▶ **ACTIVITY**
Only the lines of the listing below that run from the line with "Where should I" through the line with "This screenshot has height=529, width=941." are to be set down, word for word. Pictures stay out.

==== MATERIAL PROVIDED

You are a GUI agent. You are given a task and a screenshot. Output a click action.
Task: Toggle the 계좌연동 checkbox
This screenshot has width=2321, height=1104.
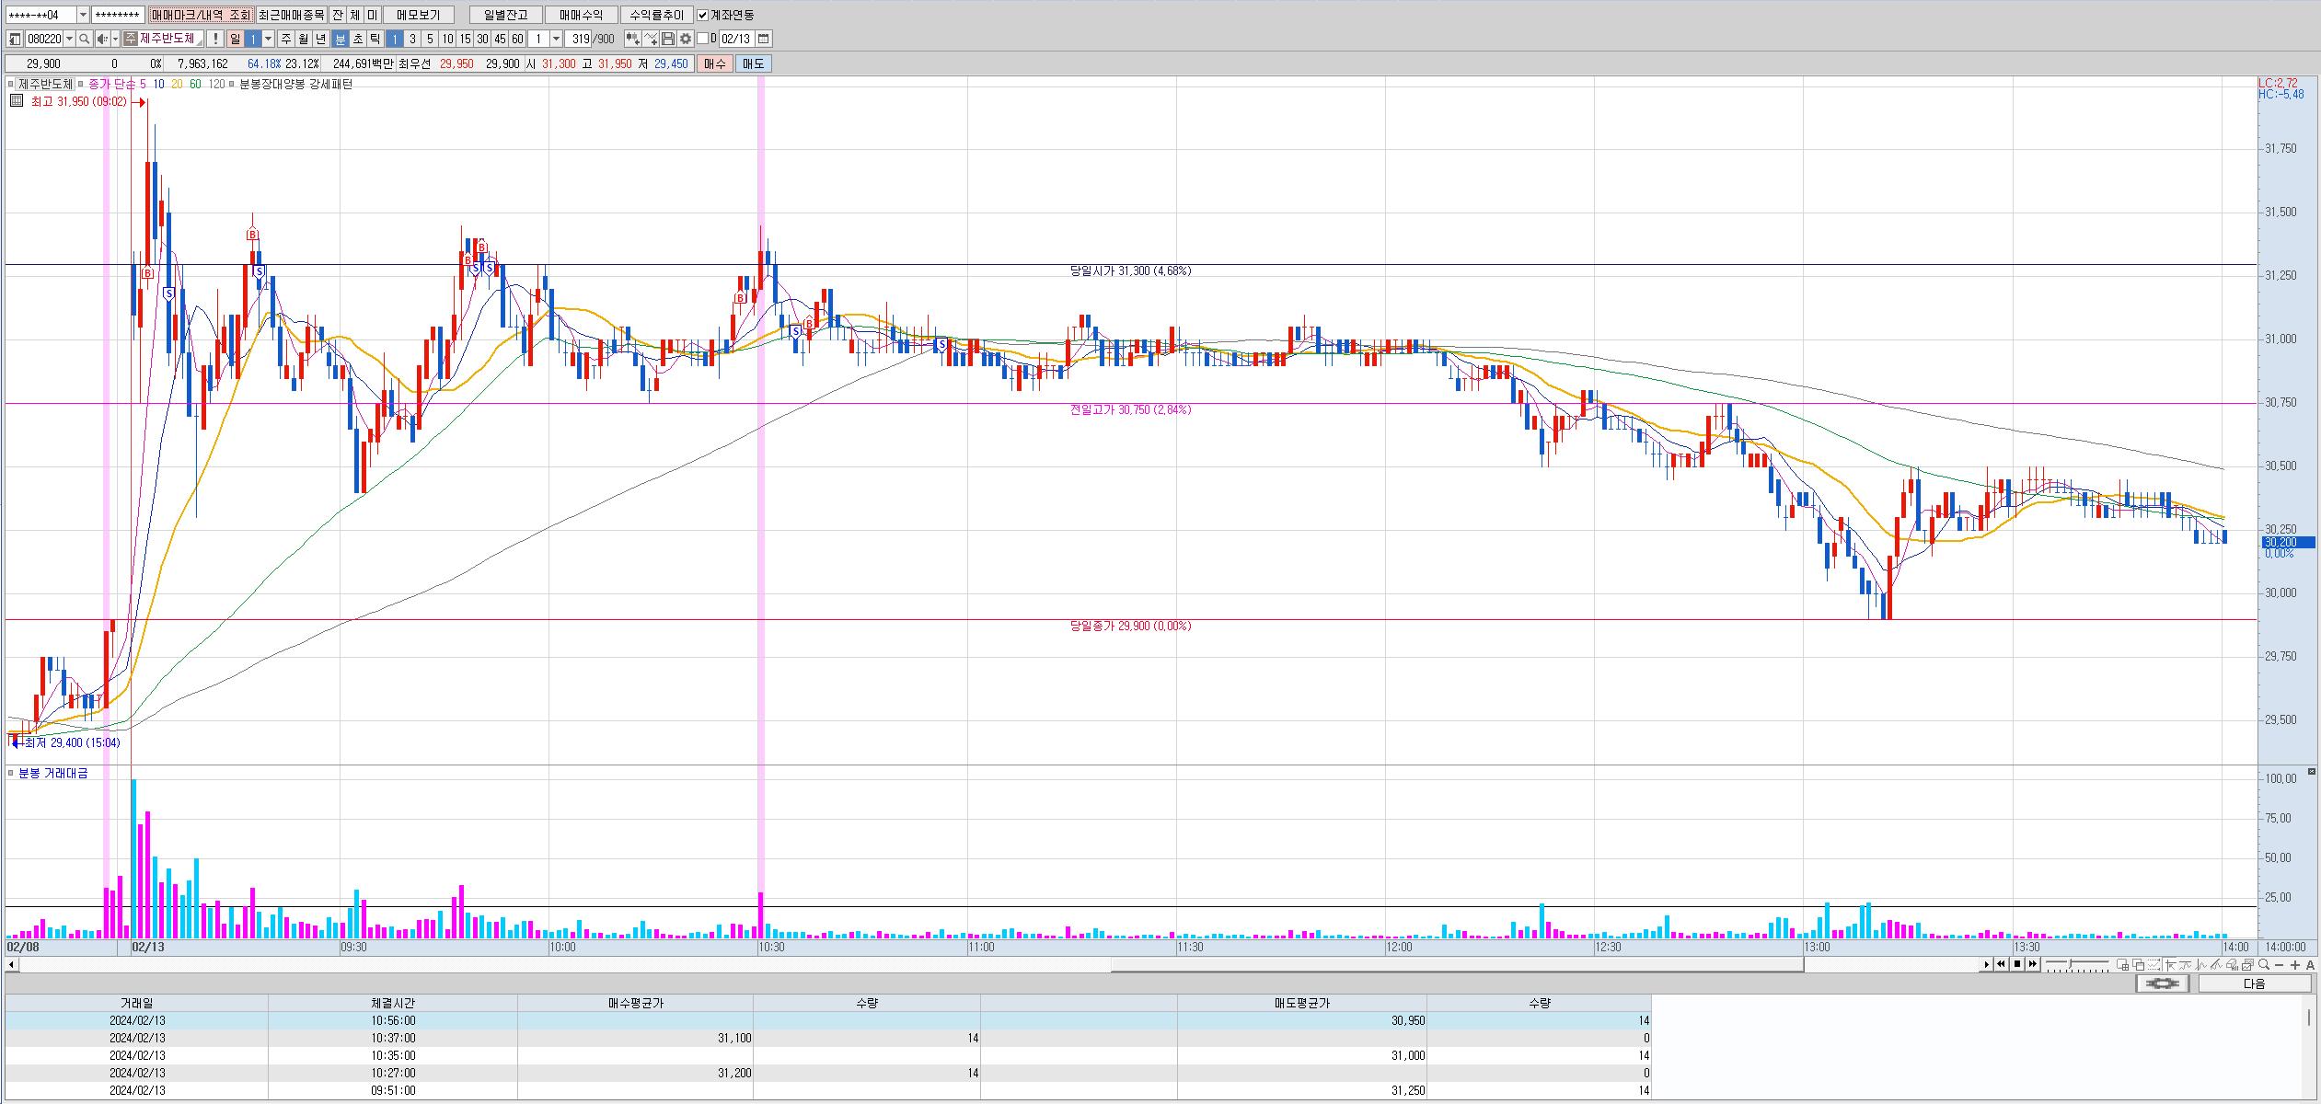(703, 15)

========
==== MATERIAL PROVIDED

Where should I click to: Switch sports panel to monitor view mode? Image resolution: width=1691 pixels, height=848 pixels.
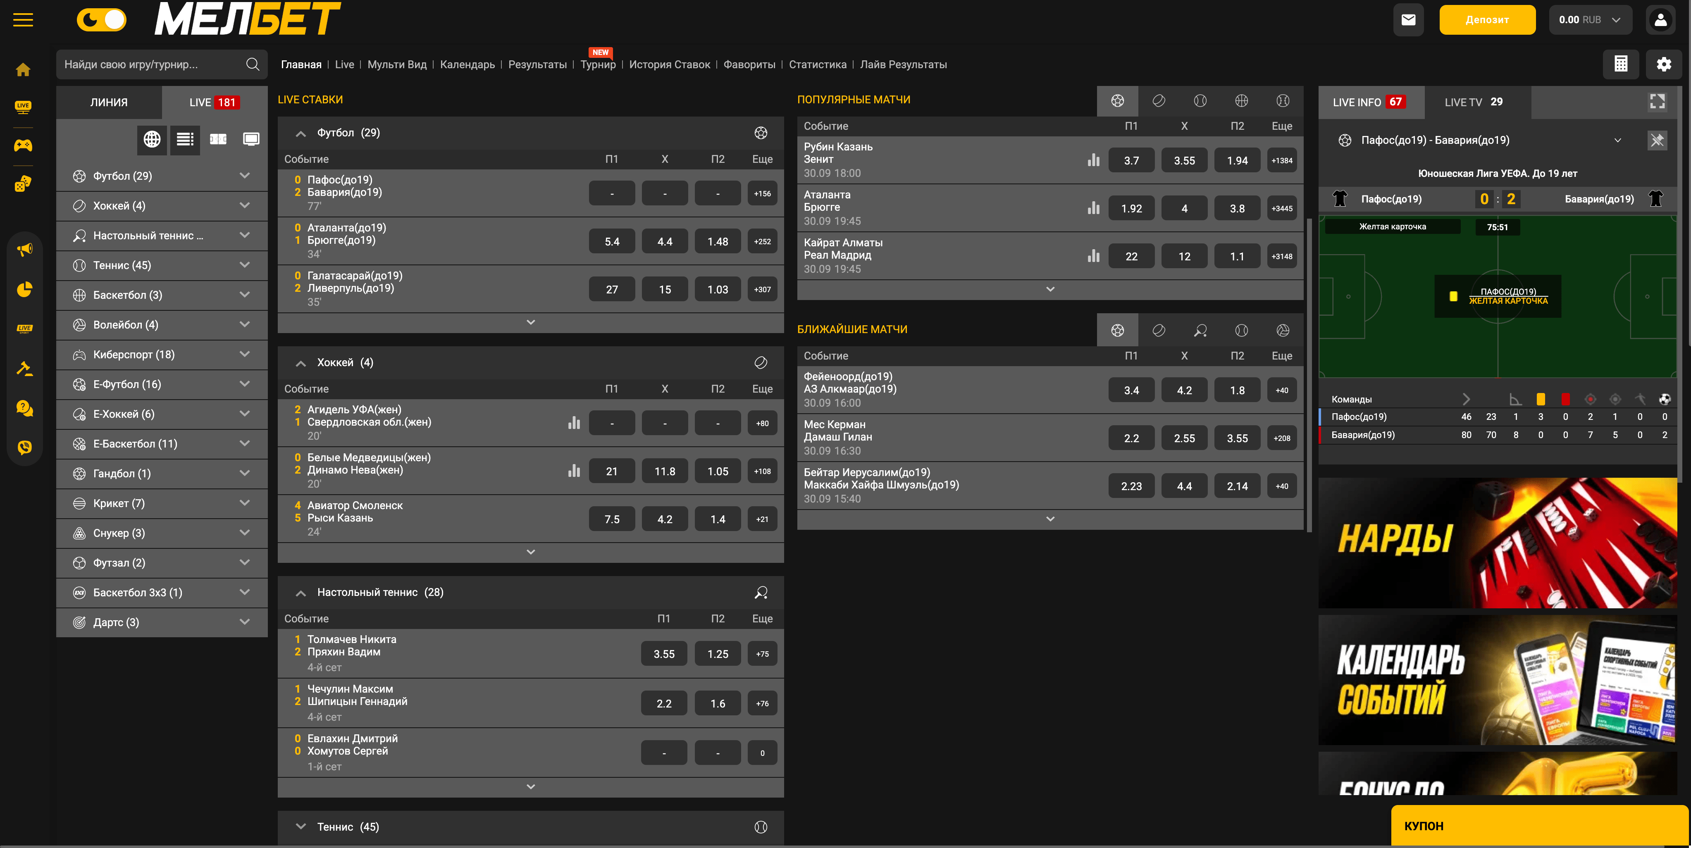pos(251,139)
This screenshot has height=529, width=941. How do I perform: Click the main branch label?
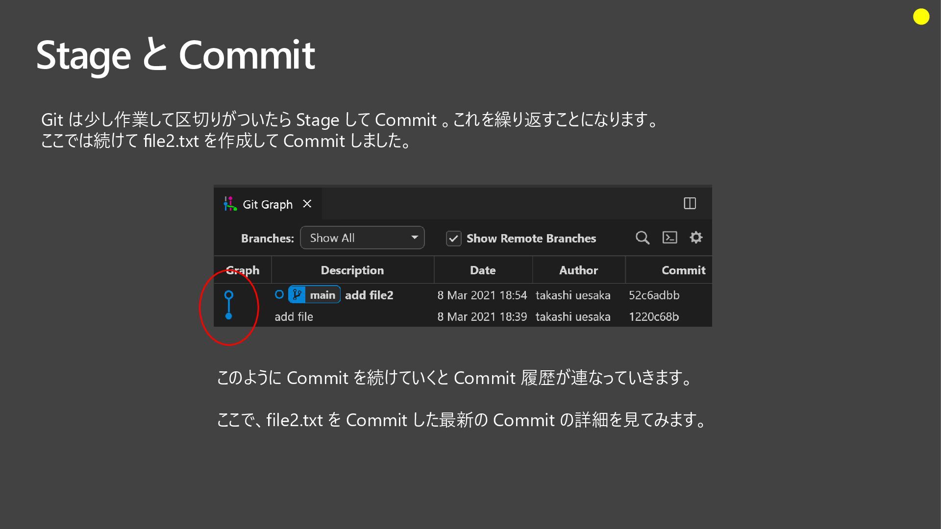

========

▶ **SOLUTION TO THE EXERCISE**
Where should I click to: Switch sports panel to monitor view mode? Image resolution: width=1691 pixels, height=848 pixels.
pos(251,139)
This screenshot has height=529, width=941. How do I perform: Click the main branch label?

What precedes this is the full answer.